**Extract provided:**
For example, system 300 may be a voice control interface that may control movement (scrolling, zooming, panning, rotating, pitching, yawing, and/or any other suitable movement) across a user interface (e.g., user interface 350). For example, a user may use voice commands to cause system 300 to move a screen, control a cursor, move a movable indicator, and/or control user interface 350 in any suitable manner. For example, a user may use voice commands as a technique of control that may be an alternative to control by hand (e.g., using a hand to move a mouse, strike a keyboard, and/or touch a touch board). For example, a user may use voice commands to control system 300 to make a selection and/or further inspect an item on an exemplary user interface (e.g., user interface 350).

For example, a user may utter one or more words that may be detected, processed, and/or analyzed by the exemplary voice recognition device (e.g., voice recognition device 310 and/or 330) and/or the exemplary voice recognition module as disclosed herein. For example, the exemplary system and method may increase voice-control versatility by allowing commands (e.g., predetermined commands) to have a plurality of states (e.g., two or more states) that may be carried out based on a single command (e.g., voice command or utterance). Also for example, a plurality of commands may be paired with each other (e.g., a command indicating a primary action and a command indicating a secondary action), e.g., to allow system 300 to anticipate a pending secondary action based on a second command after a primary action has been initiated by a first command. For example, a primary or first command may initiate a movement (e.g., “zoom,” “zoom in,” “scroll down,” “rotate left,” and/or any other command) and a secondary or second command (e.g., a sustaining command”) may adjust the action initiated by the first command as disclosed, e.g., below. For example as disclosed below, a user may use a secondary command to change a state of operation (e.g., speed up or slow down scrolling and/or make any other desired adjustment to an ongoing action). For example as disclosed in the exemplary embodiments below, a user may extend a primary action for as much time as desired before triggering a secondary action. Further commands may be also used in conjunction with the first (e.g., primary) command and second (e.g., secondary or sustaining) command.

**Recorded data:**
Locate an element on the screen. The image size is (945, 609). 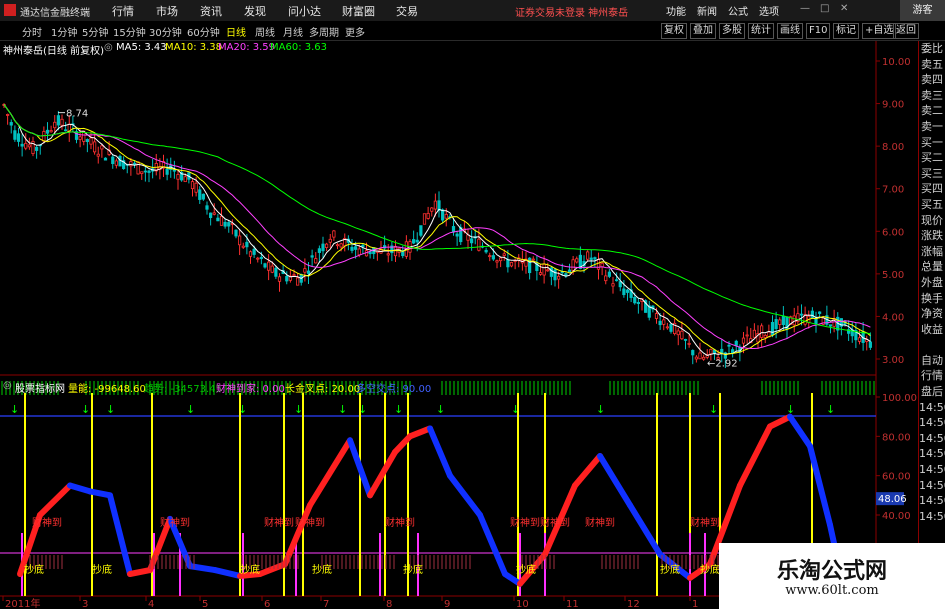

**Work request:** Copy the voice control passage above from "For example, system" up to and including "exemplary user interface (e.g., user interface 350).".

**Answer to the problem:**
For example, system 300 may be a voice control interface that may control movement (scrolling, zooming, panning, rotating, pitching, yawing, and/or any other suitable movement) across a user interface (e.g., user interface 350). For example, a user may use voice commands to cause system 300 to move a screen, control a cursor, move a movable indicator, and/or control user interface 350 in any suitable manner. For example, a user may use voice commands as a technique of control that may be an alternative to control by hand (e.g., using a hand to move a mouse, strike a keyboard, and/or touch a touch board). For example, a user may use voice commands to control system 300 to make a selection and/or further inspect an item on an exemplary user interface (e.g., user interface 350).